The EEL demonstrated fuel savings of up to 40 percent versus a standard Cessna Skymaster, on which it is based. The EEL is a parallel hybrid, with one conventional combustion engine and an independent electric drivetrain. Optimized hybrid electric aircraft can demonstrate substantially higher fuel savings and emissions reductions.
“By the time the EEL returns to California it will have flown more miles than any hybrid-electric aircraft, over 15,000, including airline demonstration flights in Hawaii and the UK. It is flying with great reliability and demonstrating the workhorse nature of hybrid-electric aircraft,” noted Dr. Susan Ying, Ampaire’s SVP of Global Partnerships.
“We are taking the technology and expertise developed with the electrical EEL and applying it to our first commercial product, the hybrid-electric nine-seat Eco Caravan regional aircraft, which will make its first flight later this year. That aircraft will demonstrate fuel savings up to 70 percent and emissions reductions up to 100 percent when using sustainable aviation fuel.” Ampaire is moving rapidly to bring the benefits of electrification to aviation markets, starting with the Eco Caravan and scaling its technology to larger regional aircraft.
Electric aviation pioneer Ampaire has secured a firm order backed by deposits for five of its low-emission, nine-seat Eco Caravan aircraft, plus an option for an additional 20.
The buyer is WingTips, an innovative air mobility company operating in California, Arizona, and Nevada. Both companies anticipate another 175 orders for the Eco Caravan as WingTips expands nationwide, plus 50 of Ampaire’s follow-on 19-seat Eco Otter aircraft.
WingTips plans to use these new aircraft on regional routes of 100 to 400 statute miles, flying mainly from convenient general aviation airports. The company uses artificial intelligence to offer individual seats to on-demand charter passengers, and advanced floating fleet algorithms to optimize fleet usage. The company also plans to offer scheduled service on higher volume routes.

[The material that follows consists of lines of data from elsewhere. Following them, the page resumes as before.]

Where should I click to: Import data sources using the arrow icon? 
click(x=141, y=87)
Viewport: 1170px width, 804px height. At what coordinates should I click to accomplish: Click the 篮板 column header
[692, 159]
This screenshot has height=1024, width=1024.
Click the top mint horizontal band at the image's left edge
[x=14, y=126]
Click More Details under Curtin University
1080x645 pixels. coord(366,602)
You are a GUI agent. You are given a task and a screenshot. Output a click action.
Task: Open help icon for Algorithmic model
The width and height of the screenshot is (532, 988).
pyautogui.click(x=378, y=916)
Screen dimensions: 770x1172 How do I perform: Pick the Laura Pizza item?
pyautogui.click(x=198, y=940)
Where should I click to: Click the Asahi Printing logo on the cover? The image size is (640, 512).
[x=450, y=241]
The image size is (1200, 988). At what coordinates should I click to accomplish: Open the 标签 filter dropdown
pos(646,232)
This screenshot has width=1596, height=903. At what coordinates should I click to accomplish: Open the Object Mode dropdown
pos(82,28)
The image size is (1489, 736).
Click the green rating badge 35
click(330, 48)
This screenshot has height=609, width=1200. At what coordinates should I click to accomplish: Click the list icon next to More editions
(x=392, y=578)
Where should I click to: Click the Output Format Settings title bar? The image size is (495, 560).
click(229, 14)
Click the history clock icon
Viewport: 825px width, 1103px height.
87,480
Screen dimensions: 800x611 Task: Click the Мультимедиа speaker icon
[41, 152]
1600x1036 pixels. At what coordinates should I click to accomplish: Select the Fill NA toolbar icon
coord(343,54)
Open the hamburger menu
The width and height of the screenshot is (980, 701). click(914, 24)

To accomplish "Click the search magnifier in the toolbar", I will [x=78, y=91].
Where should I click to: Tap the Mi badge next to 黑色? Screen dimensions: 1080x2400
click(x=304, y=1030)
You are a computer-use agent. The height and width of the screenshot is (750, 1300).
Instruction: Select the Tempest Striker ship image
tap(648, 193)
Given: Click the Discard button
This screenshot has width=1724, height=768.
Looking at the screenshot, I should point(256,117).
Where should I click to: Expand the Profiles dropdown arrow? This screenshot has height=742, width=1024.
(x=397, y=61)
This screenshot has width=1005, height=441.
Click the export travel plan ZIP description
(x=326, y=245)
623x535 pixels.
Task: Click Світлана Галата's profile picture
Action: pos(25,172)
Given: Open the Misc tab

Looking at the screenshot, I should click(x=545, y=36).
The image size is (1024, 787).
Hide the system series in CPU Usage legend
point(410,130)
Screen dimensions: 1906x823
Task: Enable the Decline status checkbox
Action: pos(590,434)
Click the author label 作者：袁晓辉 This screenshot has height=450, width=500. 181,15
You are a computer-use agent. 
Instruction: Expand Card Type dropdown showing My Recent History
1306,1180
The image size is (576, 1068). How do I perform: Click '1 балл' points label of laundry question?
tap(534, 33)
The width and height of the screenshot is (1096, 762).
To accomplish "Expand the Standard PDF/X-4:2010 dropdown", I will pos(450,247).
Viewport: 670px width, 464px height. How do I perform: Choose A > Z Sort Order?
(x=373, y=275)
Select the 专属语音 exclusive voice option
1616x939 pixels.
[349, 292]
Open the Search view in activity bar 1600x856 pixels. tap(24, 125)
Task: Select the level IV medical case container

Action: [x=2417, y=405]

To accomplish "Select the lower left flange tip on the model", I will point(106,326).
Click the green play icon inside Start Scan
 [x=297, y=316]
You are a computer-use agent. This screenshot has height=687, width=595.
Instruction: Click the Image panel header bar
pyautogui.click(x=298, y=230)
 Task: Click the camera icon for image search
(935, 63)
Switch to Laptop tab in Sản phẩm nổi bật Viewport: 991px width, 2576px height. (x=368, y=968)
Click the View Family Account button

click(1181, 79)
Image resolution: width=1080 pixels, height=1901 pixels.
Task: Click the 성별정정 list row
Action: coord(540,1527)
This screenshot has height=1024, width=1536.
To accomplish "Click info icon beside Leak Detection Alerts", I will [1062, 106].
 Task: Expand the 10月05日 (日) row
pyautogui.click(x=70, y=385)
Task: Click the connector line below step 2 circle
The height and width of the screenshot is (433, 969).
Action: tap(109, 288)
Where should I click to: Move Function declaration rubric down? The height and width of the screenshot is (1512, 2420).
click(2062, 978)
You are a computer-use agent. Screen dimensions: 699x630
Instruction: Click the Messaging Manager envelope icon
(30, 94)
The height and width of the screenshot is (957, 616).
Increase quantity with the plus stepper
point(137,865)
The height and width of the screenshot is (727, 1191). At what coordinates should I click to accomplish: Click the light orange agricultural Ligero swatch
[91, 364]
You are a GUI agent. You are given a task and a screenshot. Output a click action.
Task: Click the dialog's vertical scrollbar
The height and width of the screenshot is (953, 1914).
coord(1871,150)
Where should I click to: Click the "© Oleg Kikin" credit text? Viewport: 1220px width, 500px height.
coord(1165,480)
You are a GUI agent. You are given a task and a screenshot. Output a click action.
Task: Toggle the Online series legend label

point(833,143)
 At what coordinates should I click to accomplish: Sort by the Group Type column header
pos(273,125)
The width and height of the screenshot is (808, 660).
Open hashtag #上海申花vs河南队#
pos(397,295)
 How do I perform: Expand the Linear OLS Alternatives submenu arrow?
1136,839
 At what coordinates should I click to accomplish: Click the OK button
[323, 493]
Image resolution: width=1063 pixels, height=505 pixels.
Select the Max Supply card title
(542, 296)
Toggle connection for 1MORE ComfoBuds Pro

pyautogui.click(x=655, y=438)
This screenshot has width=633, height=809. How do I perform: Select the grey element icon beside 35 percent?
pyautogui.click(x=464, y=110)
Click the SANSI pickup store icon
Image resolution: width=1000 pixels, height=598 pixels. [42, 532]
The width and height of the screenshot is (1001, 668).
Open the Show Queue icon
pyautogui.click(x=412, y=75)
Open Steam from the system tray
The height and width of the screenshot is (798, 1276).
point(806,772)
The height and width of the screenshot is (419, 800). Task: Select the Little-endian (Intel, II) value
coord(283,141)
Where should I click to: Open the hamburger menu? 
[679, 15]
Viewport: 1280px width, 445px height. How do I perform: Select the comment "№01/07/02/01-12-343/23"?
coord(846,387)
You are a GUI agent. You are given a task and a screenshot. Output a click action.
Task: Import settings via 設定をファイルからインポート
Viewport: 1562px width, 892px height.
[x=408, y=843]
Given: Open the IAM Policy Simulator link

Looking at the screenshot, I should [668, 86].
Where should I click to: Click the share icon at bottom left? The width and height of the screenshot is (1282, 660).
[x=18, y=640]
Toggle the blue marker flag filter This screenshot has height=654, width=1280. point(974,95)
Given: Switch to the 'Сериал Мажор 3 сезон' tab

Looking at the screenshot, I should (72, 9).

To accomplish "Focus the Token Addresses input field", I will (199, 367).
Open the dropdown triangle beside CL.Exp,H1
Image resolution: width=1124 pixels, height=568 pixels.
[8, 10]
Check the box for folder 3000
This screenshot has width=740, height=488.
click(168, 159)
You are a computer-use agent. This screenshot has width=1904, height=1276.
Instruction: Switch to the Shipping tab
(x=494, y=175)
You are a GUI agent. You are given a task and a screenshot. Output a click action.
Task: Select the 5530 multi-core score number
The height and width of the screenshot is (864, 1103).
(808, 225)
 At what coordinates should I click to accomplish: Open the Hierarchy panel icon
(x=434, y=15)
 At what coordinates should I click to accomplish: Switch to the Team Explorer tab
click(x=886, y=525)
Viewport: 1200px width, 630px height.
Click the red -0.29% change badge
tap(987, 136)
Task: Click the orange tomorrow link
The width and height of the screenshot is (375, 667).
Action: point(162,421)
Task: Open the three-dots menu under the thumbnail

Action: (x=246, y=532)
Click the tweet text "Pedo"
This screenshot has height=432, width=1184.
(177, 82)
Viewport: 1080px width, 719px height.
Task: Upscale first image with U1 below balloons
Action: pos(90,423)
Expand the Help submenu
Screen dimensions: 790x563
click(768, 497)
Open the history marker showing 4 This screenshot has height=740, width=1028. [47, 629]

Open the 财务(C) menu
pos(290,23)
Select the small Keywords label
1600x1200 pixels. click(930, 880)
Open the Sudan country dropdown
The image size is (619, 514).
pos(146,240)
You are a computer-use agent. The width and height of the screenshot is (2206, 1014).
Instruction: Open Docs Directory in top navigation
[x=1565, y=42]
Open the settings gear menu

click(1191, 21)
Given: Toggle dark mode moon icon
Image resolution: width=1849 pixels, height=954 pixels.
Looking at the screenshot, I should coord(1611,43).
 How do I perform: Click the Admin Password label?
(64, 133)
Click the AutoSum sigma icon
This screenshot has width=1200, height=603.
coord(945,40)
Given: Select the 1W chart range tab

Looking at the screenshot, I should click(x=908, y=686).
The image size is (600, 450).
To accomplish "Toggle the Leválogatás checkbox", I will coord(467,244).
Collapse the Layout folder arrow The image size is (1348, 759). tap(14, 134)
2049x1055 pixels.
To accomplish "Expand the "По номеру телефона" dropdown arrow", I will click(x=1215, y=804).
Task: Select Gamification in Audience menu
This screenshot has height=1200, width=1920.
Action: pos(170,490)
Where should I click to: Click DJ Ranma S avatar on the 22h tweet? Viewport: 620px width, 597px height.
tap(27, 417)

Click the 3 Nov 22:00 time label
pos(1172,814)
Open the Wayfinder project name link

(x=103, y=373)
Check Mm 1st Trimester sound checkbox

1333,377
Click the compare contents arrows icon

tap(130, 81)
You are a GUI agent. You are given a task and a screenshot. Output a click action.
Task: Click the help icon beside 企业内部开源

“The Eco Caravan will redefine operating cost through its extreme efficiency,” said WingTips founder and CEO Mike Azzarello. “Our objective is to close the gap with the cost of driving while cutting travel time up to 75 percent. Working with Ampaire, we’ll be able to achieve this in a sustainable way. The Eco-Caravan operates within existing airport infrastructure, putting us years ahead of competitors that need major infrastructure investment in order to operate.”
“Ampaire and WingTips share a vision of reducing the cost and increasing the convenience of regional air travel while addressing a major source of harmful greenhouse gas emissions,” said Ampaire CEO Kevin Noertker. “The starting point for moving toward zero emissions is with low-emission hybrid-electric aircraft such as the Eco Caravan.”
The Eco Caravan is Ampaire’s first commercial product. It is a Cessna Grand Caravan upgraded with a hybrid-electric propulsion system that retains the range and payload characteristics of the current Grand Caravan. The Eco Caravan can carry up to eleven passengers or 2,500 pounds of cargo.
The aircraft uses 70 percent less fuel on short trips and 50 percent less on longer trips with corresponding emissions reductions. When using sustainable aviation fuel (SAF), emissions reduction is nearly 100 percent. Total operating cost reduction ranges from 25 to 40 percent, depending on route structure. The aircraft can operate independently of ground charging infrastructure by recharging the batteries in-flight when desired, as with hybrid-electric cars today.